*Supplied material*:
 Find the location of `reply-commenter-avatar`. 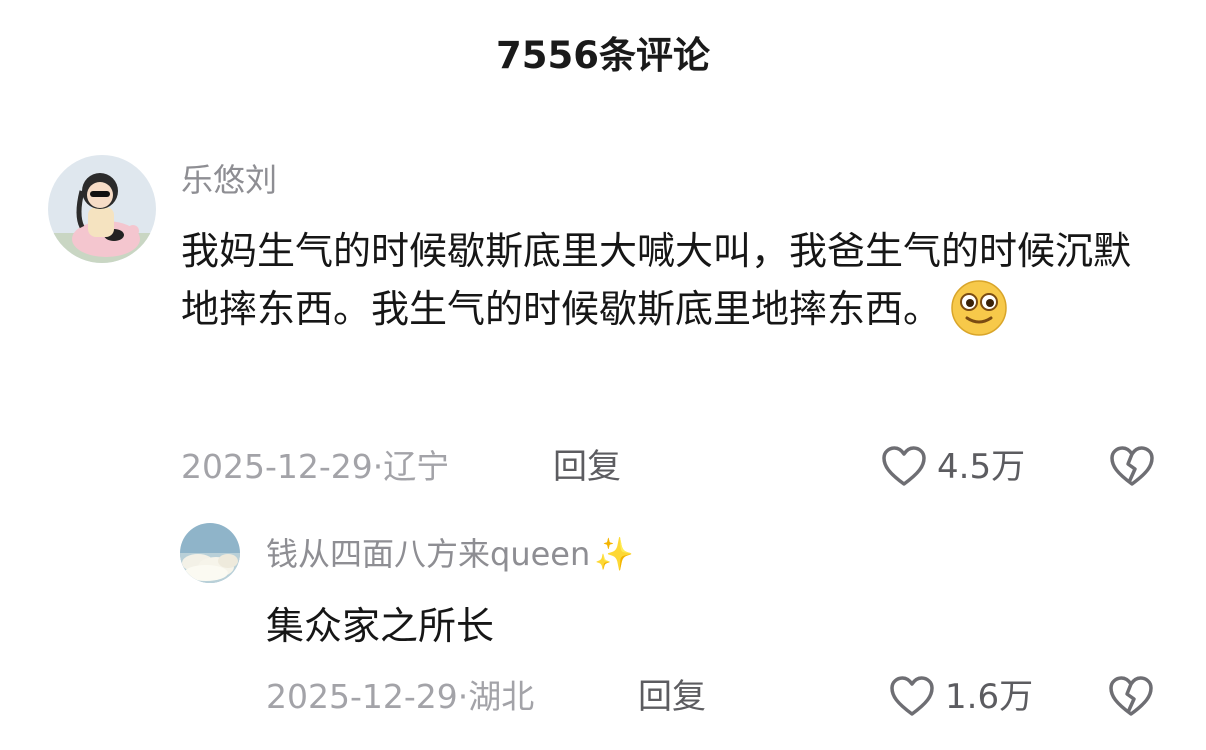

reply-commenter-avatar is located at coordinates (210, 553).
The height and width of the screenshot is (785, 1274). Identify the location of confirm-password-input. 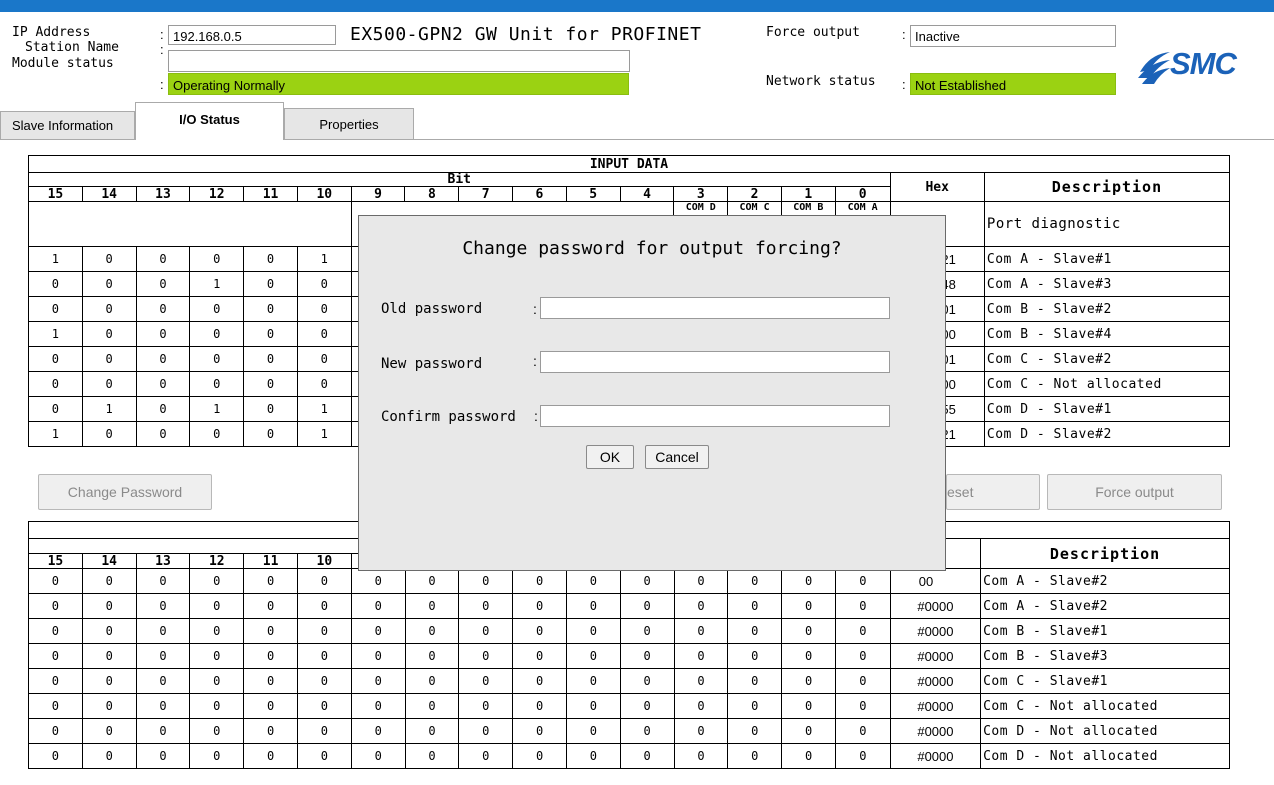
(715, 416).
---
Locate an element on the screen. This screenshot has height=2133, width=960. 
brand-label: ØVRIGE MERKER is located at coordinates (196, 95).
---
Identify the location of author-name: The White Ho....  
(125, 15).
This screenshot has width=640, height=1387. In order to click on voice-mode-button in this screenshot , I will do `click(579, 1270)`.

*What needs to be done*: Swap "screenshot" for "screen capture" in the rows from the line that contains "Find the location" through the line that contains "(715, 416).", changing nothing else, and write out only those lines without the pictures.

*Written solution*:
 Find the location of `reply-commenter-avatar`. 

reply-commenter-avatar is located at coordinates (210, 553).
The height and width of the screen capture is (785, 1274). Identify the location of confirm-password-input. 
(715, 416).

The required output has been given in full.